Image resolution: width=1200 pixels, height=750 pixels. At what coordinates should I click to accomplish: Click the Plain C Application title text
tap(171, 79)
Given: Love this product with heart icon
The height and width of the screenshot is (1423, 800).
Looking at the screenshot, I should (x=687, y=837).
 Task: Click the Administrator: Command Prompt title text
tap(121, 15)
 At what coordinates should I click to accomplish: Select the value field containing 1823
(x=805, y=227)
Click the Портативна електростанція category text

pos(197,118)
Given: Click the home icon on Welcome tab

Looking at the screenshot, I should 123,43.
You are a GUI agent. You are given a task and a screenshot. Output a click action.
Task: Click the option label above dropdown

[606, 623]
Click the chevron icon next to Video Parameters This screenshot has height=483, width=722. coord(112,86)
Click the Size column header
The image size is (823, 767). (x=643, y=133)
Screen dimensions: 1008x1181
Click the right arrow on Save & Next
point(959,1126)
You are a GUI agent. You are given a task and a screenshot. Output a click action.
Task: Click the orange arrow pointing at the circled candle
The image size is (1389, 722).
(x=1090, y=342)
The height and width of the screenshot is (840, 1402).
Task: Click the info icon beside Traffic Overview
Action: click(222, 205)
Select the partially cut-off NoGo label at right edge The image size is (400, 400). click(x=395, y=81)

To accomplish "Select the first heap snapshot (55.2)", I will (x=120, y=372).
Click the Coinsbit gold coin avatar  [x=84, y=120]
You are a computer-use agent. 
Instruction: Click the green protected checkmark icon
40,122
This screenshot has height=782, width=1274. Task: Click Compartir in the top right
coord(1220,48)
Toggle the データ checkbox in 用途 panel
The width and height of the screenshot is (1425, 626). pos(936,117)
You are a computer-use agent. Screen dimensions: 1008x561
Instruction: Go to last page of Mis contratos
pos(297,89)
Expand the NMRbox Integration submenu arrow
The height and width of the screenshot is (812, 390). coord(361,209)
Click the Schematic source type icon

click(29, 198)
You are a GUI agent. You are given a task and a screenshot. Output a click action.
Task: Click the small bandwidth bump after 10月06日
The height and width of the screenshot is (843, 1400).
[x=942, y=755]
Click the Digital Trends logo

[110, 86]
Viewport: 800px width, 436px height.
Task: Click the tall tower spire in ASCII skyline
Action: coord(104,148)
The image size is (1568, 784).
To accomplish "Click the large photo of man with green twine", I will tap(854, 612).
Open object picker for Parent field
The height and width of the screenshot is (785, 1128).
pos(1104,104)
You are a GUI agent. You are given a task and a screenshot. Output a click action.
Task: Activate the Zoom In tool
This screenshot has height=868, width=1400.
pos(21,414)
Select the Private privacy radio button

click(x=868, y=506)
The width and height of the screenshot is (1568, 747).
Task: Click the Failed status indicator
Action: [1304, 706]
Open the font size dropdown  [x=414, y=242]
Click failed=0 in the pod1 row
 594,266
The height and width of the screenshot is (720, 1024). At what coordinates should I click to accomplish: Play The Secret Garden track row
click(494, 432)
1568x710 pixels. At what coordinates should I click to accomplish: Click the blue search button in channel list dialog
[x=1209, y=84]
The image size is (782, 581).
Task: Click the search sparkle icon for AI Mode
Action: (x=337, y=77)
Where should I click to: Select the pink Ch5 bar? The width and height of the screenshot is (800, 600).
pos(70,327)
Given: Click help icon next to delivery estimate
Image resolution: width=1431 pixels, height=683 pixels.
-.-.-
> PROMPT
What you return should be exactly the lines above, starting at the one with "Open object picker for Parent field" and ending at the one with "Task: Activate the Zoom In tool", and nothing else.

> ANSWER SECTION
Open object picker for Parent field
The height and width of the screenshot is (785, 1128).
pos(1104,104)
You are a GUI agent. You are given a task and a screenshot. Output a click action.
Task: Activate the Zoom In tool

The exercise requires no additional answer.